─── DATA FOR ANALYSIS

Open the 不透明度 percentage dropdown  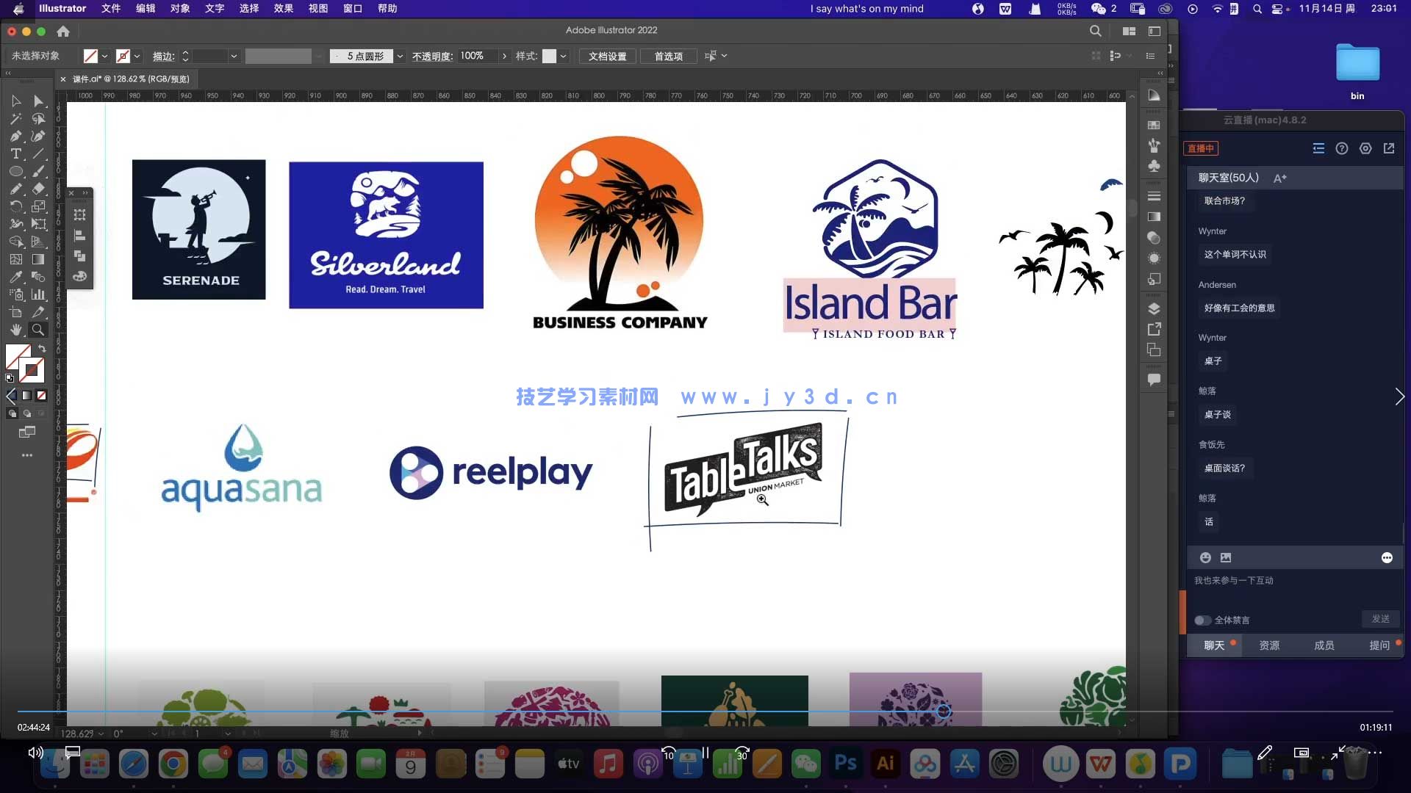tap(505, 56)
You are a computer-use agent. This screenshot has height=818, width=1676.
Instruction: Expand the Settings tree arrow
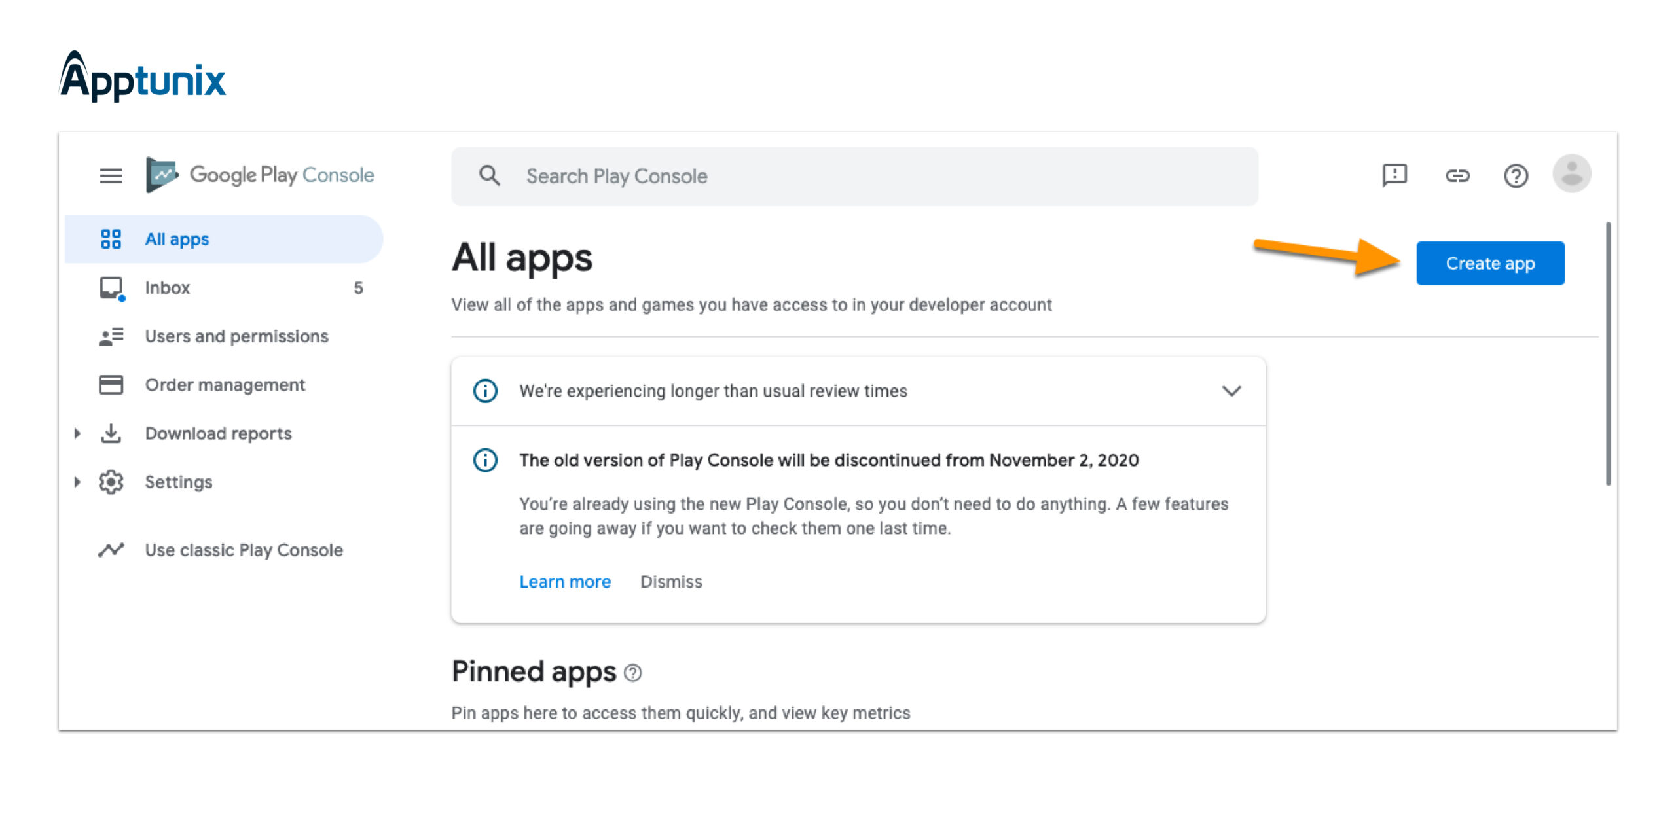77,482
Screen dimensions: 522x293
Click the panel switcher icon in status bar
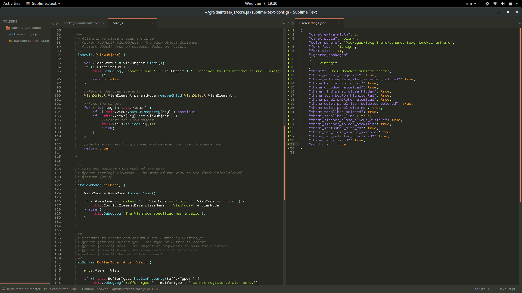pyautogui.click(x=4, y=289)
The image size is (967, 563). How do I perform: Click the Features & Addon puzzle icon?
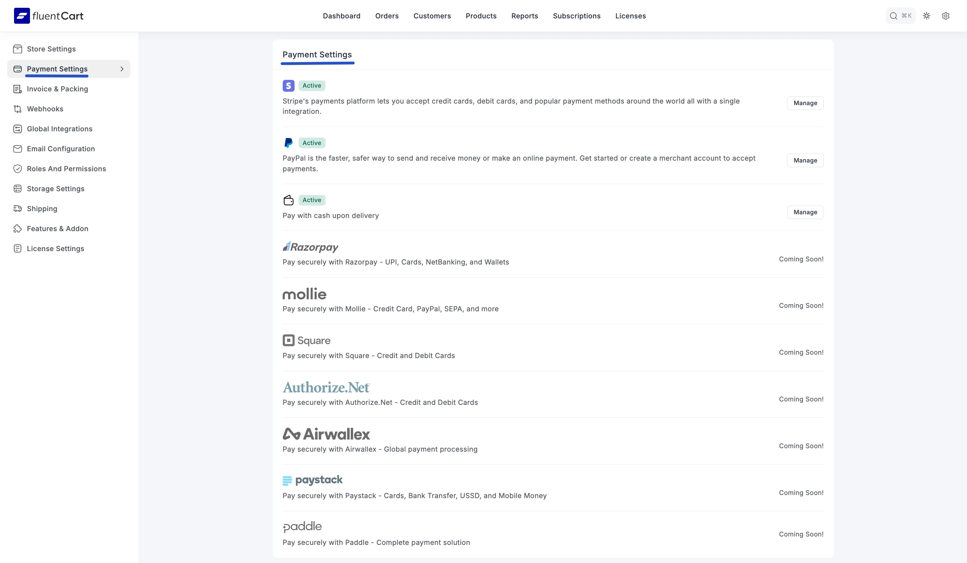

──────

### PROBLEM REQUIREMENTS
Write out again, exactly, each line from the one containing "You are a computer-use" through the last line of the entries, and omit every picture.

### ANSWER TO THIS PROBLEM
You are a computer-use agent. This screenshot has height=818, width=1676.
Instruction: Expand the Settings tree arrow
77,482
Screen dimensions: 522x293
Click the panel switcher icon in status bar
pyautogui.click(x=4, y=289)
The image size is (967, 563). How do I perform: Click the Features & Addon puzzle icon?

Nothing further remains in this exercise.